WordPress Hacking – Creating a Plugin and Sidebar Widget

To follow-up from my previous post, I had a unique requirement for our personal blog which was to display images attached to a post on the sidebar and not in the post. The first item I needed to figure out was how do I hook into the WordPress system to make changes. WordPress has a well developed Plugin model. Additionally, the Sidebar  is populated by something called Widgets which can be implemented by Plugins. So I figured the first thing was to write a WordPress plugin that implemented a Sidebar widget.

For the purpose of this post, I will assume that you have SSH access to your web host and thus able to add files to the WordPress installation without relying on the web UX.

Creating a WordPress plugin consists of the following steps:

  1. Create a new folder to host your plugin under your WordPress installation’s wp-content/plugins folder. I created a folder called wp-content/plugins/sidebarimage for my new plugin.
  2. Create a <plugin>.php file to host your plugin code in this folder. I created a file called sidebarimage.php in my wp-content/plugins/sidebarimage folder.
  3. Add a custom comment header to the php file so WordPress will recognize it as a plugin. The empty plugin file looks like this at this point:
<?php
/*
Plugin Name: Sidebar Image
Plugin URI: http://www.nramkumar.org/tech
Description: Hides images from single posts and shows them in the sidebar
Version: 0.5
Author: Ramkumar Natarajan
Author URI: http://www.nramkumar.org/tech
*/
?>

Now that we have an empty plugin, the next step was to create an empty widget. This is very straight-forward as well and covered here:

  1. Create a class that extends WP_Widget
  2. Implement a constructor, form, update and widget methods in the class
  3. Register the widget by calling wp_register_sidebar_widget method

At this point, the plugin php file looks like this:

<?php
/*
Plugin Name: Sidebar Image
Plugin URI: http://www.nramkumar.org/tech
Description: Hides images from single posts and shows them in the sidebar
Version: 0.5
Author: Ramkumar Natarajan
Author URI: http://www.nramkumar.org/tech
*/

error_reporting(E_ALL);
add_action('widgets_init', array('SidebarImage_Widget', 'register'));

class SidebarImage_Widget extends WP_Widget {
    function SidebarImage_Widget() {
        parent::WP_Widget(false, 'Sidebar Image Widget');
    }

    function form($instance) {
    }

    function update($new_instance, $old_instance) {
        return $new_instance;
    }

    function widget($args) {
        extract($args);

        echo $before_widget;
        echo $before_title . 'Snapshots' . $after_title;
        echo $after_widget;
    }

    function register(){
        wp_register_sidebar_widget(
            'Sidebar_Image_Widget', 
            'Sidebar Image Widget', 
            array('SidebarImage_Widget', 'widget'));
    }
}
?>

The error_reporting(E_ALL) is used during development so any PHP errors are reported when you view your site. We register the widgets by hooking into the widgets_init action and calling the register method in our widget class. The register method itself registers the widget class and its output method widget by calling wp_register_sidebar_widget method.
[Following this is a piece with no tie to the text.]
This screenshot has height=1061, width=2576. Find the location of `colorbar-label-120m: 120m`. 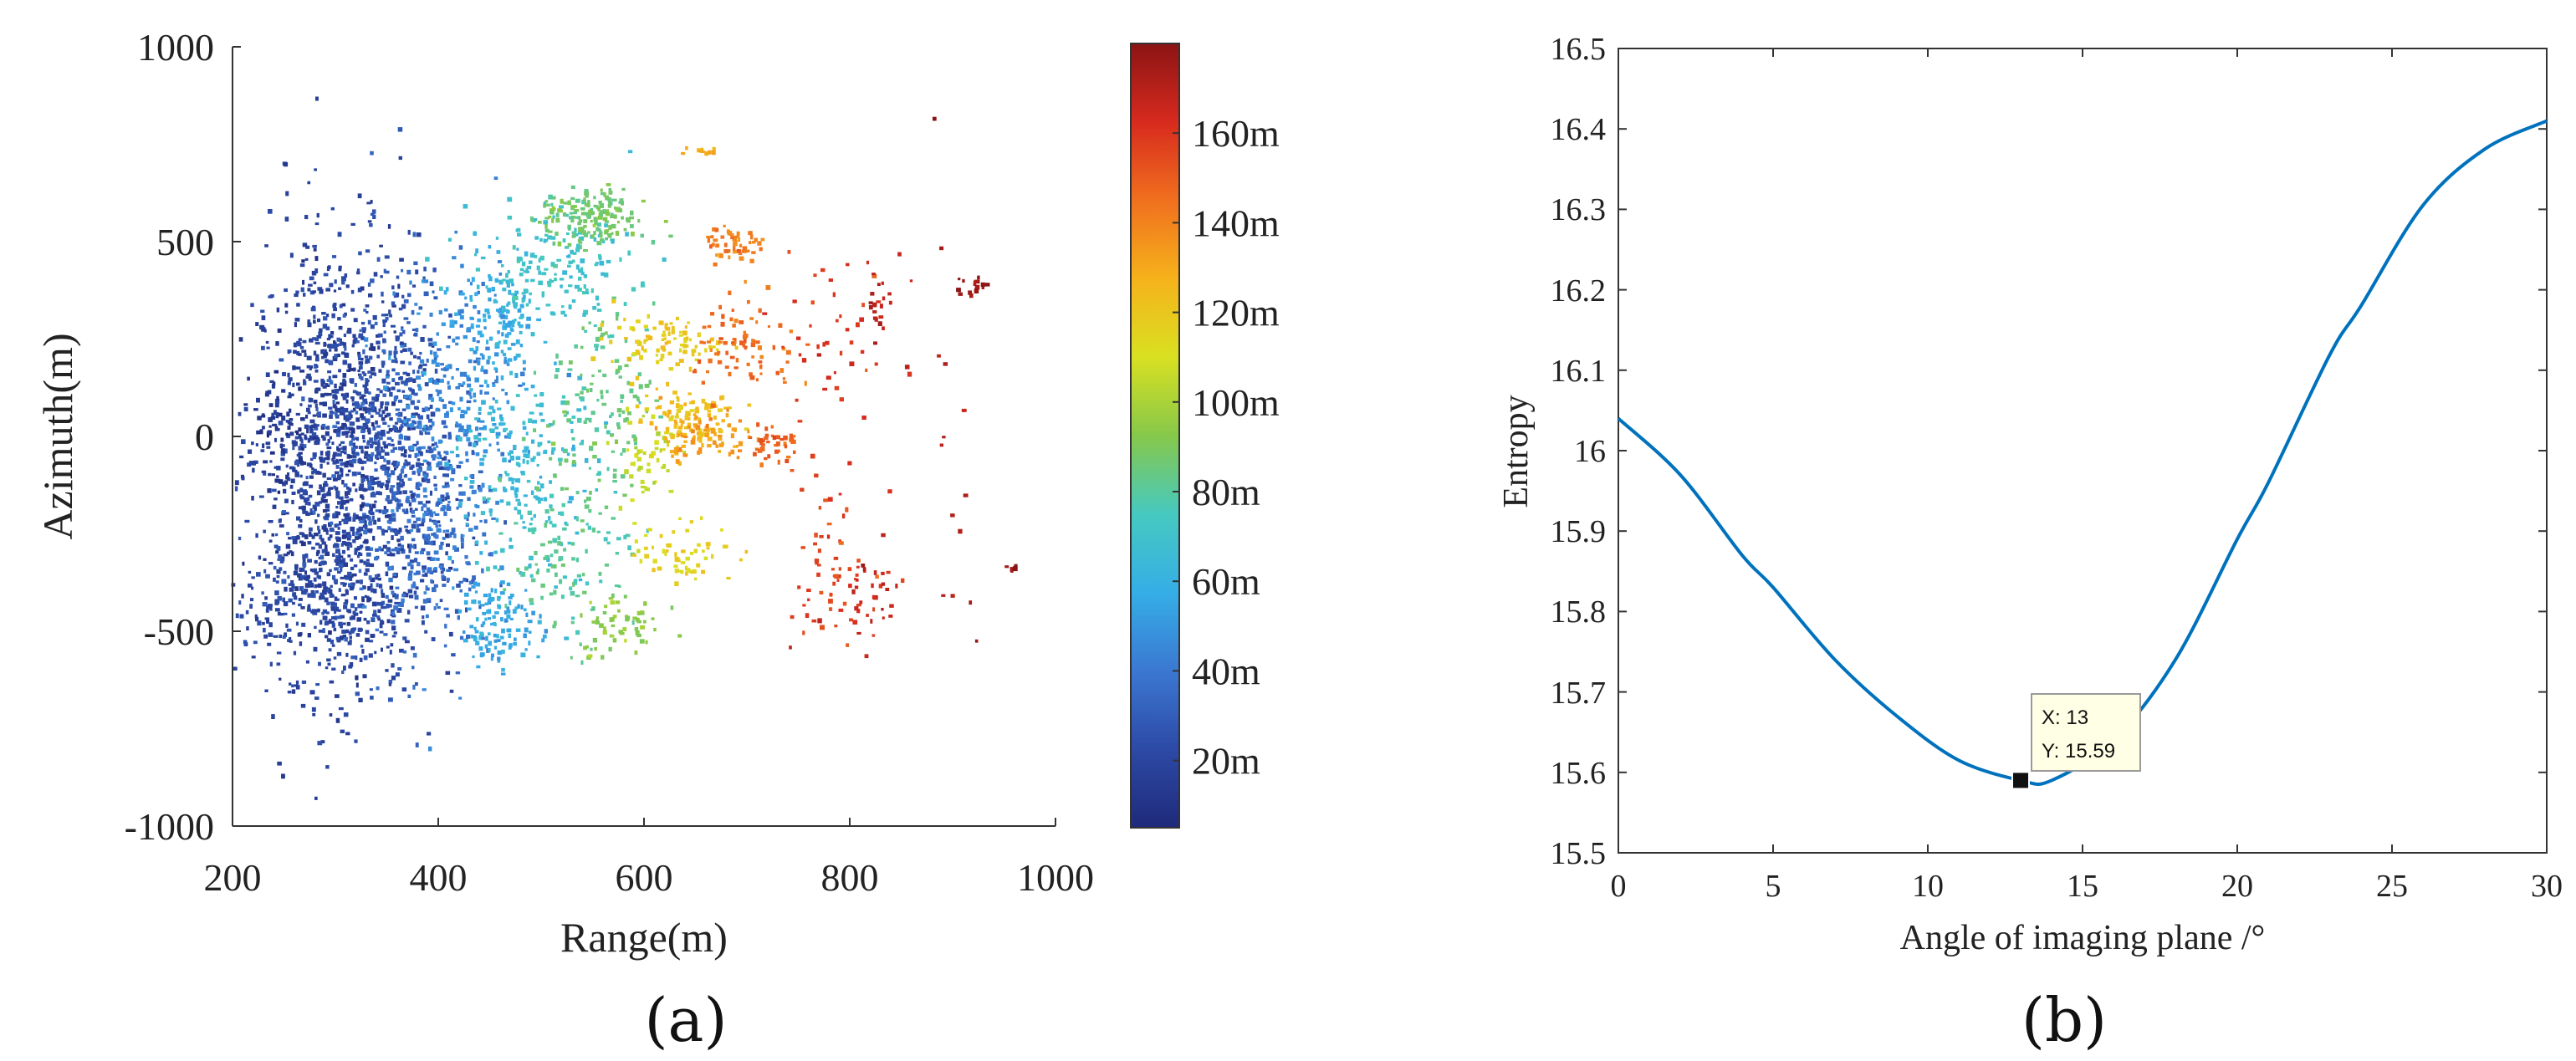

At this point, we now have our empty plugin and widget. You should now be able to see the new widget in the WordPress dashboard under Appearance/Widgets. If you add this widget to a sidebar that gets displayed by your theme, you should see the widget show up with the title Snapshots. Note that we use $before_widget, $before_title, $after_title and $after_widget to format the widget output as recommended by the WordPress codex.